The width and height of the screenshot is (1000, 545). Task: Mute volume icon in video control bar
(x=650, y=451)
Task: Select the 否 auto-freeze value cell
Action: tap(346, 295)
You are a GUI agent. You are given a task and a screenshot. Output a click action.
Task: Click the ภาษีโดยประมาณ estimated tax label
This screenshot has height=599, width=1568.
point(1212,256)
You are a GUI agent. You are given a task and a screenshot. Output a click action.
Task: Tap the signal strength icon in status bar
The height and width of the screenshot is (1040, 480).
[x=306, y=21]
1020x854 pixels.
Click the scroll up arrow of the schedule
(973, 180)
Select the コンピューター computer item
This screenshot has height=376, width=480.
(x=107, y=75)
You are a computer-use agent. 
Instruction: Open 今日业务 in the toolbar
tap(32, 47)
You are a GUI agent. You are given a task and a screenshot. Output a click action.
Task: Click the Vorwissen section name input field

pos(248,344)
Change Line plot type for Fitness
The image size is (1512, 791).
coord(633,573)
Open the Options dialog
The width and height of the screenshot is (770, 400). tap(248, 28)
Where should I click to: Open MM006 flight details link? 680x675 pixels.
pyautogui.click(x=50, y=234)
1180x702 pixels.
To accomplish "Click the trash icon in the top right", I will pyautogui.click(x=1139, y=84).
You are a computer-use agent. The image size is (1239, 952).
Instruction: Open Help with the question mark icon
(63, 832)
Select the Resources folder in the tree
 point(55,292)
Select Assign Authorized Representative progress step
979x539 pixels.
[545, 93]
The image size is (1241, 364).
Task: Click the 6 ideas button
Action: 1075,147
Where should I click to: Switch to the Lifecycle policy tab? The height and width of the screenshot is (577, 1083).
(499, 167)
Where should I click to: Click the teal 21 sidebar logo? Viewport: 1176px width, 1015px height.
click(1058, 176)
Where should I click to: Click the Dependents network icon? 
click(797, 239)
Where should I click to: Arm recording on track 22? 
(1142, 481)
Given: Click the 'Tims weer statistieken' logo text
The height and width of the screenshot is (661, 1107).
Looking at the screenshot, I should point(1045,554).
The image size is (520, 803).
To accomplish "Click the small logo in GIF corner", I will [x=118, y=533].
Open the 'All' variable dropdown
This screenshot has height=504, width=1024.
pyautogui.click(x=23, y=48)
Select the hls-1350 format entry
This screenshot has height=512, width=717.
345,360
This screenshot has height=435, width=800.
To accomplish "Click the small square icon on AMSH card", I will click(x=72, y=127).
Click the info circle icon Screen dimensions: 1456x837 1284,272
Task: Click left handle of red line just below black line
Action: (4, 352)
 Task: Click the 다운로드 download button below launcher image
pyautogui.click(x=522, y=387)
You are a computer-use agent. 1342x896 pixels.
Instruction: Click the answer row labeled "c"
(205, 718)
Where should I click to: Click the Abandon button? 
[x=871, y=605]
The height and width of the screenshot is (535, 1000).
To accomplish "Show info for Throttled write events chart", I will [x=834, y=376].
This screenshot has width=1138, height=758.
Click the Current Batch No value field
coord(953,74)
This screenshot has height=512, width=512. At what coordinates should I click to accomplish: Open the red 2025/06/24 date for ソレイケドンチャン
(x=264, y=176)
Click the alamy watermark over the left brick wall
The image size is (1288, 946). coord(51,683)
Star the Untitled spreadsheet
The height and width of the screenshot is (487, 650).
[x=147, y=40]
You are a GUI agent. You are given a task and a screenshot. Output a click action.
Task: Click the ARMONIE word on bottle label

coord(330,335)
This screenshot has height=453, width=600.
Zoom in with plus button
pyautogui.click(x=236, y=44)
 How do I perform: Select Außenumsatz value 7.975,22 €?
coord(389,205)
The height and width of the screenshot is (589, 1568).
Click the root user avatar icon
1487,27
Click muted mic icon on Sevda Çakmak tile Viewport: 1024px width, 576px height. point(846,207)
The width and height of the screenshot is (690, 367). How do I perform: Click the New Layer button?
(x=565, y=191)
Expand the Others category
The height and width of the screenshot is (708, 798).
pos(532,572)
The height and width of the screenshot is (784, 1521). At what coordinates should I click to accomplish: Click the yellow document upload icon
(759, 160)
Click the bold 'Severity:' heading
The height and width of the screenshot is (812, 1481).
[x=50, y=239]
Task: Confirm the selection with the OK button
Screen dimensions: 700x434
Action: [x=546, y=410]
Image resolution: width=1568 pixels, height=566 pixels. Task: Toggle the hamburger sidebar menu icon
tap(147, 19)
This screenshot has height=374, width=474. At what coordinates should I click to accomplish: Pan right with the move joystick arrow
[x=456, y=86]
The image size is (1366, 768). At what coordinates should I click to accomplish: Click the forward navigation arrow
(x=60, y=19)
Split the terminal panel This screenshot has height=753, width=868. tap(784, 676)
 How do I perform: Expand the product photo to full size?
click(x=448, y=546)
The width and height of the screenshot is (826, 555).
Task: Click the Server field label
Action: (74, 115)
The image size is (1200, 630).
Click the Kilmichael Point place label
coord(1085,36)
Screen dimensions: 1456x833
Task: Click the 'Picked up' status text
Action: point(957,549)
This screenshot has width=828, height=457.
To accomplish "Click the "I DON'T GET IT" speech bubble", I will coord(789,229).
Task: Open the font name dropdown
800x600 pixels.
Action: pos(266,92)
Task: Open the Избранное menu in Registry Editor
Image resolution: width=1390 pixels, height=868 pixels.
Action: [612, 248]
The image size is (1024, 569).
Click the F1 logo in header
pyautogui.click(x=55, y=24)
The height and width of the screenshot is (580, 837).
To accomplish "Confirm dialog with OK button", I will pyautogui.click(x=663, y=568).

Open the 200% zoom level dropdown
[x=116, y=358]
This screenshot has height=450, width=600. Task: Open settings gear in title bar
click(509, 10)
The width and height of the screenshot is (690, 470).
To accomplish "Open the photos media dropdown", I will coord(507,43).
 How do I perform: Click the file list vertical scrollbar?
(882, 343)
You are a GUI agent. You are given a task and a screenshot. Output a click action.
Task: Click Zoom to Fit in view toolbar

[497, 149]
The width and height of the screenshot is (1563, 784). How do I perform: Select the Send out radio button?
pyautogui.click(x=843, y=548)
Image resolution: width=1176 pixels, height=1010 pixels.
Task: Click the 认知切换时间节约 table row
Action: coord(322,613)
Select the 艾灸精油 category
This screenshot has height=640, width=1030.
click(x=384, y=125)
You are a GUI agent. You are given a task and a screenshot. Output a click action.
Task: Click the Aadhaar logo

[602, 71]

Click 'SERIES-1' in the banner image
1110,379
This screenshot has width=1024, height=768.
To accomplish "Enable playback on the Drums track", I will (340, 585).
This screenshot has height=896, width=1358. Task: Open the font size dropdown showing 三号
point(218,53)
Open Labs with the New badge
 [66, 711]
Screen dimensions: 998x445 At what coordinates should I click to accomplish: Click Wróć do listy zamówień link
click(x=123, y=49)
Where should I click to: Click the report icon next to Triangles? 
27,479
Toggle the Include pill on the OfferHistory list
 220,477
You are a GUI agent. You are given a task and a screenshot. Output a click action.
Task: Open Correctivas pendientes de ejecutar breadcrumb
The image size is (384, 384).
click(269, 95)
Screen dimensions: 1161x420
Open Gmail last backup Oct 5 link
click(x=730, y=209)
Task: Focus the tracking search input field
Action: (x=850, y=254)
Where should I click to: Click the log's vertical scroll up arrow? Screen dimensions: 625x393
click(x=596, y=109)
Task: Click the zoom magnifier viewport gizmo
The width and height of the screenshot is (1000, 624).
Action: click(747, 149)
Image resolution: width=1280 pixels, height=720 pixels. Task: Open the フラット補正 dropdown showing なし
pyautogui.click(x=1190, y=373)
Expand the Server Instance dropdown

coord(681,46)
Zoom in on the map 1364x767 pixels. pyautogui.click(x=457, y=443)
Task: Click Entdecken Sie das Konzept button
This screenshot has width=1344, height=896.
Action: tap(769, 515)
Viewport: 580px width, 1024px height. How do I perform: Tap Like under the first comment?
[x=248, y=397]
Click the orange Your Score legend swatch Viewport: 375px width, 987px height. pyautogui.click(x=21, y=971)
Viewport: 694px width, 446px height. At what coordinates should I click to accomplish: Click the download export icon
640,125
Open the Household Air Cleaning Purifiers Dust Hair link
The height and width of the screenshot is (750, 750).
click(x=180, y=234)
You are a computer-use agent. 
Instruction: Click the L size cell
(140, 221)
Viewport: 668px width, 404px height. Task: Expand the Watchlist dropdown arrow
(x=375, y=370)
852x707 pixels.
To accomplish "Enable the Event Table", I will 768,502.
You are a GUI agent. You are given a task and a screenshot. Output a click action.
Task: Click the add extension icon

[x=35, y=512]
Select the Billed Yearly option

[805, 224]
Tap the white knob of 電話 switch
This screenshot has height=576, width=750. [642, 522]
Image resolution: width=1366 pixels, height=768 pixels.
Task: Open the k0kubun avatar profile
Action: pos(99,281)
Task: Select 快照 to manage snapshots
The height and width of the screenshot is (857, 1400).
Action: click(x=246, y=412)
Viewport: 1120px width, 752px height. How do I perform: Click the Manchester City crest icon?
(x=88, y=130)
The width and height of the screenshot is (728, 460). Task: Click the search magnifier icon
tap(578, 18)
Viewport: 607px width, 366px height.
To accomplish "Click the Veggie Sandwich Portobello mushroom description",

§

In the listing above, find the line with "The width and height of the screenshot is (690, 470)." and the line with "This screenshot has width=1024, height=768.", then print exactly those lines and every line between them.

EXPECTED ANSWER:
The width and height of the screenshot is (690, 470).
To accomplish "Open the photos media dropdown", I will coord(507,43).
 How do I perform: Click the file list vertical scrollbar?
(882, 343)
You are a GUI agent. You are given a task and a screenshot. Output a click action.
Task: Click Zoom to Fit in view toolbar

[497, 149]
The width and height of the screenshot is (1563, 784). How do I perform: Select the Send out radio button?
pyautogui.click(x=843, y=548)
Image resolution: width=1176 pixels, height=1010 pixels.
Task: Click the 认知切换时间节约 table row
Action: coord(322,613)
Select the 艾灸精油 category
This screenshot has height=640, width=1030.
click(x=384, y=125)
You are a GUI agent. You are given a task and a screenshot. Output a click action.
Task: Click the Aadhaar logo

[602, 71]

Click 'SERIES-1' in the banner image
1110,379
This screenshot has width=1024, height=768.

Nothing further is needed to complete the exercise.